12 of March 1910 the Porras-Anderson Convention was held between the neighbor countries of Panama and Costa Rica, to agree on their mutual border. A partial agreement was met and signed, and the disputed areas taken to the US Supreme Court to be decided. In 1914 the ruling came out that the valley of Sixaola on the Atlantic and also Coto on the Pacific was to belong to Costa Rica. The Convention was then rejected by Panama President Belsario Porras, and Panama remained in control of both places. Costa Rica invaded Coto with 100 armed men. The US was notified as the countries took up arms against each other. Tomas Armuelles was a decorated colonel from the Thousand Days War, Porras called on him to rescue the invaded lands from Costa Rica as Commander of the Forces. The battle was on March 2, 1921 and lasted a little over 2 hours, Costa Rica suffered 24 deaths, Panama 0. Armuelles died in a train accident two weeks later when a car full of ammunition derailed. The US Sent battleships to both Oceans to calm the situation and protect US interests in both Countries. The physical fighting stopped and the diplomatic dispute continued in courts with the United Nations. Puerto Armuelles was officially named after Colonel Armuelles in 1924. The Final boundaries between the countries were not agreed on until 1944, mediated by Chile.

Sugar & Bananas

The main industry of the area from 1916-1928 was Sugar Operated by the “Panama Sugar Company” from Utah. This shifted to Bananas as Henry Sterling Blair Started Operations in Puerto Armuelles. He had been managing operations in Bocas and moved attention to Armuelles because of the Panama Disease effecting Bananas on the Atlantic. 15 of July 1927 Don Rodolfo Chiari and Henry Stirling Blair Signed Agreements between Panama and the Chriqui Land Company detailing transportation infrastructure of the area to support the population in terms of the railway and the pier systems. The Company produced more than Bananas, it produced an enclave environment, providing a first class life style in the tropical jungle, maintaining high standards in hospitals and schools, and commissaries filled with goods from ports of call at low prices.

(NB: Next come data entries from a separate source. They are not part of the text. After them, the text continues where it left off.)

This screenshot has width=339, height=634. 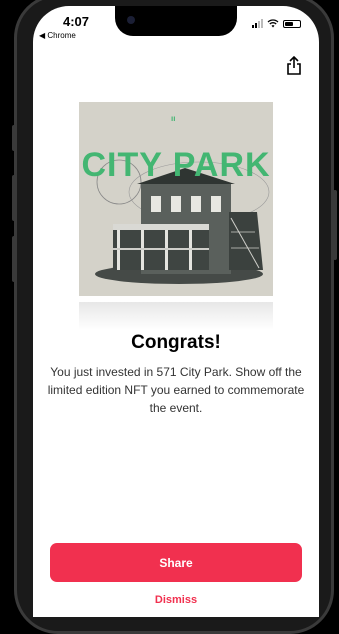 I want to click on battery-icon, so click(x=292, y=24).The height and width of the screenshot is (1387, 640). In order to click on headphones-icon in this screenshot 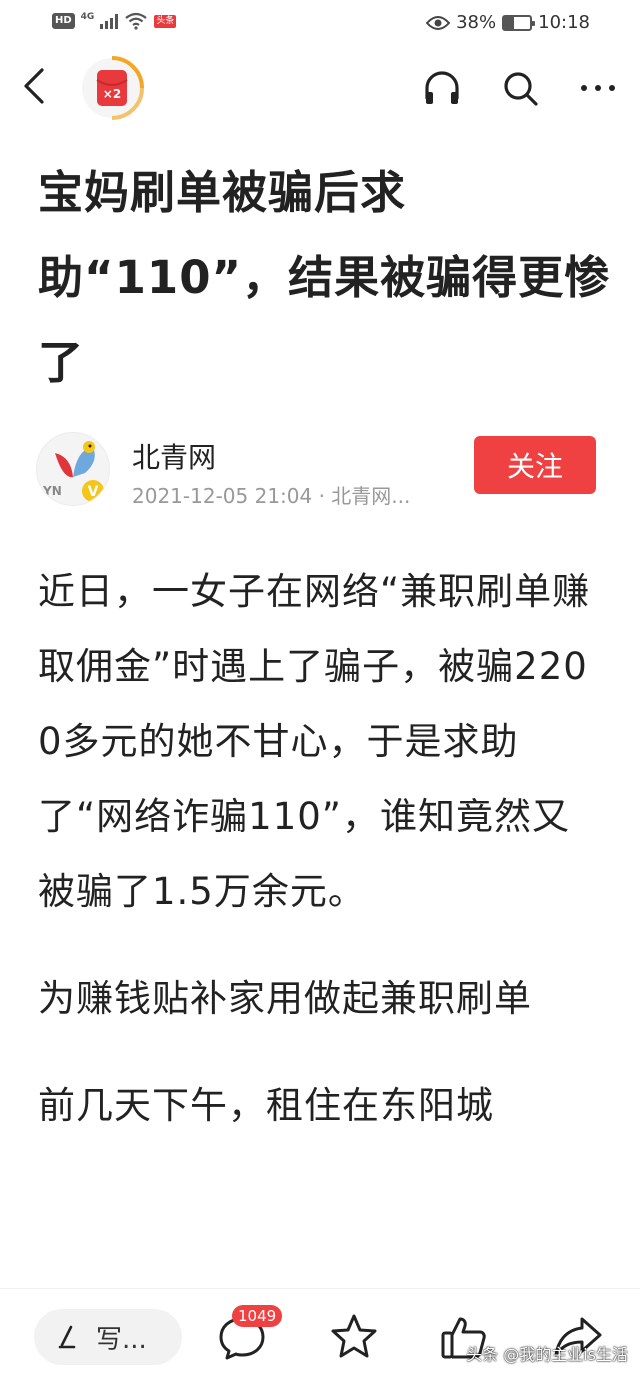, I will do `click(442, 88)`.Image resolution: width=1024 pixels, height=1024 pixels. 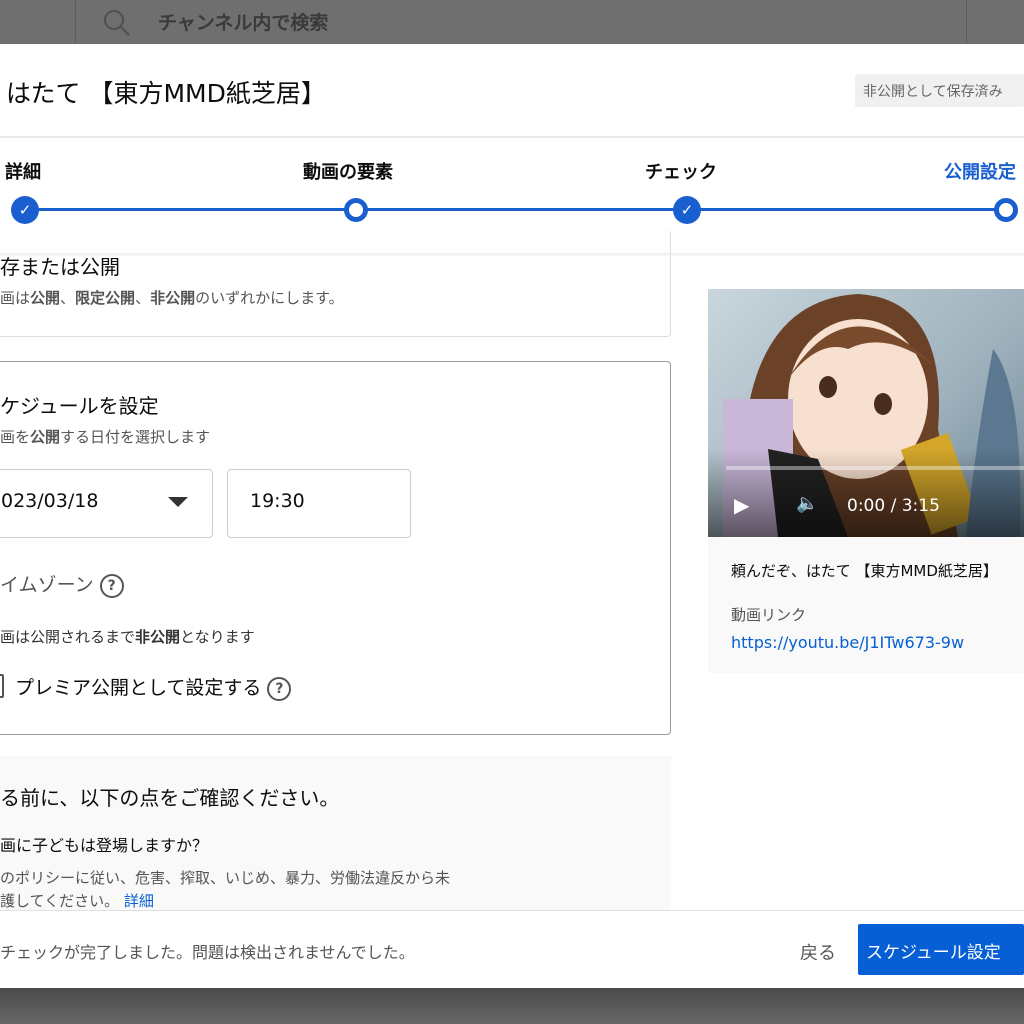 I want to click on step-details: 詳細, so click(x=23, y=171).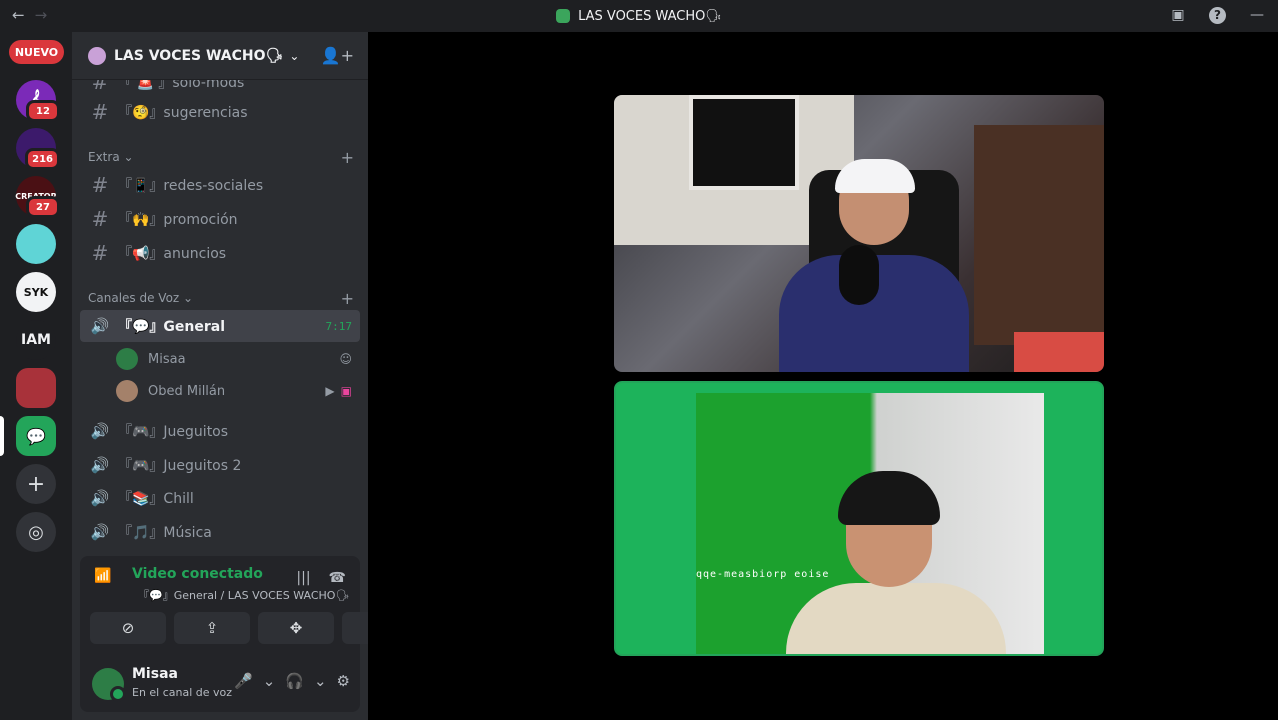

The Company worked the lands in Armuelles for 82 years, leaving in 2009. The tensions were always there, as they always are when there is work to be done and compromise has to be made to move forward. Chiquita clearly had great success in their production, and so did the people of Armuelles. The town was a Gem, beautifully positioned against the pacific coastline and rich with the success of business, people were drawn to the place. Puerto held consulates from Latin America, often hosted visiting presidents from other countries, There was an international airport PanAm would fly to, Alamo car rental, movie theatre, golf tournaments, deep sea fishing, Puerto was the place to be for Christmas, with the best parties in the country. All of this has changed since Chiquita left, having the love and care of the company is greatly missed. And a new chapter in History will now be written…


  1. Joe Doyle

    As the great Bob Hope says,thanks for the memories. I appreciate the history lesson,especially that of Chiquita Bananas.

    1. admin (Post author)

      It’s been fun exploring the history of the area. I’m glad to know folks are enjoying reading ~ there will be lots more to come!